I became aware that I was ‘awake but asleep’ and knew I could get out of body! I could hear what sounded like a ‘game show’ on the TV, which I knew was not possible as it was nighttime. As soon as I thought that the vibrations started and I just ‘rolled out’ off the bed. Standing in the bedroom I immediately headed to the door and down the stairs as I knew I needed to get away from my body for the best clarity.
As I’m heading down the stairs, I remember to say, “Awareness now!” and “Clarity Now!” a few times (thanks to William Buhlman’s books!) Each time, my vision cleared, and I became clearer in thought.
As I hit the bottom stair, I remember feeling a bit ‘wobbly’, similar to my initial OOB’s and knew I just needed to ‘steady’ myself with intentions. I’ve not made it a habit to get OOB often anymore, so I’m sure my lack of stability was due to my loss of routine experience navigating this thought=action domain!
I could see the room downstairs was much messier than I’d ever leave it, with clothing strewn around and boxes. But again, having experienced this all before, knowing everything looks different when OOB, I just shrugged and kept going.
Once steady, I wondered what and where I should go. Remembering it’s best to learn as much as possible with these experiences, I just intended “take me to where I need to learn!”
Immediately I was moving upwards at great speed, and for whatever reason, felt I needed to have my hands together and raised to get there! Somehow, I can remember I didn’t need to do that, but it just felt right!

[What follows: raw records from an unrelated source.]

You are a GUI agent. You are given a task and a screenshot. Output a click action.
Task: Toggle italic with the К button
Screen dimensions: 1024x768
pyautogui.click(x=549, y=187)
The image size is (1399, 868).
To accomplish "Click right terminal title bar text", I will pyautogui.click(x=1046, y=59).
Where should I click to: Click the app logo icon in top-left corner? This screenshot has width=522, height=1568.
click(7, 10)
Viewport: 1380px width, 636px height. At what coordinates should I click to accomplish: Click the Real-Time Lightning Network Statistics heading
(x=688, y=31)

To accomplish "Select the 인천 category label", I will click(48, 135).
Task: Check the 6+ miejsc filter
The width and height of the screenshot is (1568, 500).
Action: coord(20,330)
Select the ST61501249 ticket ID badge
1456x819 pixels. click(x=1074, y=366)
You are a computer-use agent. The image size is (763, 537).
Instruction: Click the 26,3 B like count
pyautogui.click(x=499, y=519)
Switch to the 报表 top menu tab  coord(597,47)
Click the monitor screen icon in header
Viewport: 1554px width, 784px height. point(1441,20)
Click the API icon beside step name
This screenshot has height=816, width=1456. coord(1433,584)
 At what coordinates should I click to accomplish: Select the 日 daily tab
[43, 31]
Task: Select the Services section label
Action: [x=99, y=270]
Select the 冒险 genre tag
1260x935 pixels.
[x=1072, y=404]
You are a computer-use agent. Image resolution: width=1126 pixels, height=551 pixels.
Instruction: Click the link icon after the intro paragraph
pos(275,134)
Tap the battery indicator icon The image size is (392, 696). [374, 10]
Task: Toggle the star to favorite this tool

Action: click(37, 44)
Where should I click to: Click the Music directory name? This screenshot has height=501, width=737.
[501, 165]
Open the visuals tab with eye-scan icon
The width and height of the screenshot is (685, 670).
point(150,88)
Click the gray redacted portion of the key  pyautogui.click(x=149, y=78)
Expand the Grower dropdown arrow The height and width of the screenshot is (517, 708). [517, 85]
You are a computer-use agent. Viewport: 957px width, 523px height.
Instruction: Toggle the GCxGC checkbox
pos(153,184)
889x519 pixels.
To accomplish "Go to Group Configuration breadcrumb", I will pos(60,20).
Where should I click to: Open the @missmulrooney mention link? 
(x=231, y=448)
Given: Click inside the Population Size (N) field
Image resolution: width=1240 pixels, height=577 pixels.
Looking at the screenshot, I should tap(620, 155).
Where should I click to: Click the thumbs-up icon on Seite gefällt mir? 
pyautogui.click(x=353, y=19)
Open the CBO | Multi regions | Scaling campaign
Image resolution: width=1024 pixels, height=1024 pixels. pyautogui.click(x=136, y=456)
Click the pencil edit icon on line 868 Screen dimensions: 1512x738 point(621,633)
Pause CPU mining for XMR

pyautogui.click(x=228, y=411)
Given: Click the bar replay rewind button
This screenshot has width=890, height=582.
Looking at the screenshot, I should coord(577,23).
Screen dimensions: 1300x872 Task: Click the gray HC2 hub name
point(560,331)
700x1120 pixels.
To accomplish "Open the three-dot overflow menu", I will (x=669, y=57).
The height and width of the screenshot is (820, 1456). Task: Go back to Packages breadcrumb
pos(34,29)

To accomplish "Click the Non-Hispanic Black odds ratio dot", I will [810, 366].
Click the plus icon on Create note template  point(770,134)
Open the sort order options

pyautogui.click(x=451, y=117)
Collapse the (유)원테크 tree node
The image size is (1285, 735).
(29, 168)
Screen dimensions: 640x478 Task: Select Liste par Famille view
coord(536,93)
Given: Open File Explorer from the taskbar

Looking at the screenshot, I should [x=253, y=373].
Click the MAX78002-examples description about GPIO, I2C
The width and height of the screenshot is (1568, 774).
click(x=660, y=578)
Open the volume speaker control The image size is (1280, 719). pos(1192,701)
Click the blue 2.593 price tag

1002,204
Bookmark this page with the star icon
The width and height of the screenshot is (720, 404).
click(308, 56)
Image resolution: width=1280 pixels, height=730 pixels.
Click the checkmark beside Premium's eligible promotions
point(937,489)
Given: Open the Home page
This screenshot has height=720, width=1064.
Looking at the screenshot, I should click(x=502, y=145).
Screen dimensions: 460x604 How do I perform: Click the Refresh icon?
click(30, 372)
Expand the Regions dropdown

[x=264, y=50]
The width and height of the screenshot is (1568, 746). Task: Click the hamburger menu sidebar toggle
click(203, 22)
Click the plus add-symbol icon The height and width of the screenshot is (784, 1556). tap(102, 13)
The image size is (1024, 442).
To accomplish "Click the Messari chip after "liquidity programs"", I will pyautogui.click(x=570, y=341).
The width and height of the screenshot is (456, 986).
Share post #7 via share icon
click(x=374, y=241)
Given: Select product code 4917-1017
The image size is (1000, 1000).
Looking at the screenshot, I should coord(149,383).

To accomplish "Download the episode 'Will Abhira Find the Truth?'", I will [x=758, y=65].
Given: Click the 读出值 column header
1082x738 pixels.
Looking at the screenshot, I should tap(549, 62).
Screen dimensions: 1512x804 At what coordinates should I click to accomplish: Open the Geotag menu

Now I hear airplanes, zooming and screaming all around, as if in a war zone with bombing. I feel I am in the plane and put my arms out to my side as if I’m flying! What I hear next is a young girls voice, saying in fear, “Johnnie doesn’t like this!” I felt as though I was now in a bombing raid and had to take cover, so I dove over a mounded area that was nearby to seek shelter. I had allowed fear to enter and at that point, the OBE faded back to full wakefulness.
I have not figured out what I needed to learn from this experience, but yet, am still thrilled to know how wonderful it is be able to get OOB once in a while! Maybe I need to get back to intending to do this more often for more clarity!